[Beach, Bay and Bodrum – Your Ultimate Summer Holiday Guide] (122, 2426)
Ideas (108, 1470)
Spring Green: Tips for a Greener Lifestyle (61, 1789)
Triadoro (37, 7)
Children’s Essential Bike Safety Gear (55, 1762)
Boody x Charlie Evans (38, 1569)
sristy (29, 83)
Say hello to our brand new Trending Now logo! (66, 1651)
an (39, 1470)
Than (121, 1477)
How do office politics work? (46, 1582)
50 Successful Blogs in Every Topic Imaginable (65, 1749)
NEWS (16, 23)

**Task goal**
Return the full data, every line of it, with nothing altered.

**Result of the task**
[Beach, Bay and Bodrum – Your Ultimate Summer Holiday Guide] (122, 2426)
Ideas (108, 1470)
Spring Green: Tips for a Greener Lifestyle (61, 1789)
Triadoro (37, 7)
Children’s Essential Bike Safety Gear (55, 1762)
Boody x Charlie Evans (38, 1569)
sristy (29, 83)
Say hello to our brand new Trending Now logo! (66, 1651)
an (39, 1470)
Than (121, 1477)
How do office politics work? (46, 1582)
50 Successful Blogs in Every Topic Imaginable (65, 1749)
NEWS (16, 23)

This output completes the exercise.